▸ **Problem description**: Translate this sentence from the passage about a hunting retriever club's obedience class into Spanish: "They didn't use treats but did offer plenty of praise."

### Passage shown ###

In November, I joined our local Hunting Retriever Club in order to hopefully gain some training partners/access to land and obviously learn from experienced people. Every year in January they hold an indoor obedience class at the kennel club (which I'm also a member of and train at regularly). The class started this last Saturday.

As I'm sure all of you are aware each group of dog owners has a different style. I find it really interesting to see the different approaches to training in pet owners, kennel club members (conformation, obedience, agility), and field people. Pet owners usually just want to train their dog to have some manners, and aren't the best at reading appropriate dog behavior. The people I train with at the kennel club usually have a good understanding of how dogs learn and are generally pretty experienced and are split between positive and balanced trainers. Now the field people I trained with on Saturday are a whole other group and included several subgroups.

From my observations, there were several very experienced trainers (one I've taken a class from before, he has several GRHRCH labs). They have high expectations but they know what their dogs are capable of. They didn't use treats but did offer plenty of praise. At one point he was wrestling with his dog on the ground, just playing with his 5 month old puppy. These are the people I'm there to learn from.

### Supplied information ###

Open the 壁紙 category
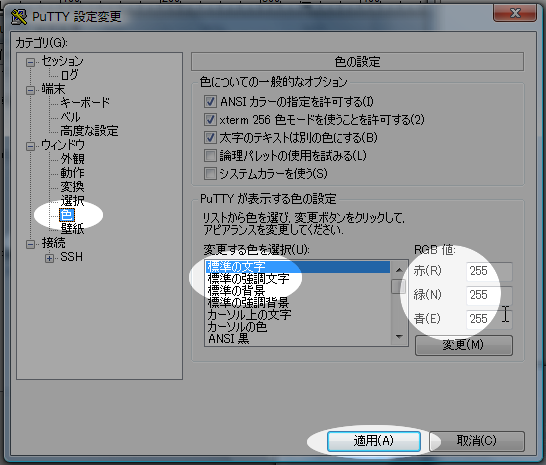The height and width of the screenshot is (465, 546). (x=72, y=229)
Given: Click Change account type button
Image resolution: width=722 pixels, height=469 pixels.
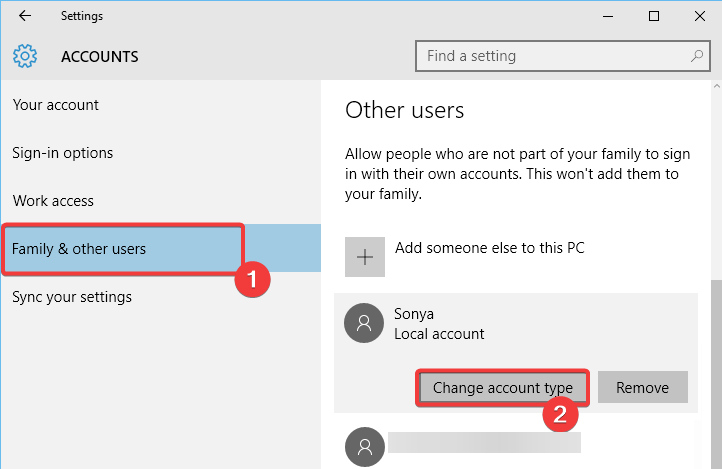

###

▸ **Output for this task**: No usaron golosinas, pero sí ofrecieron muchos elogios.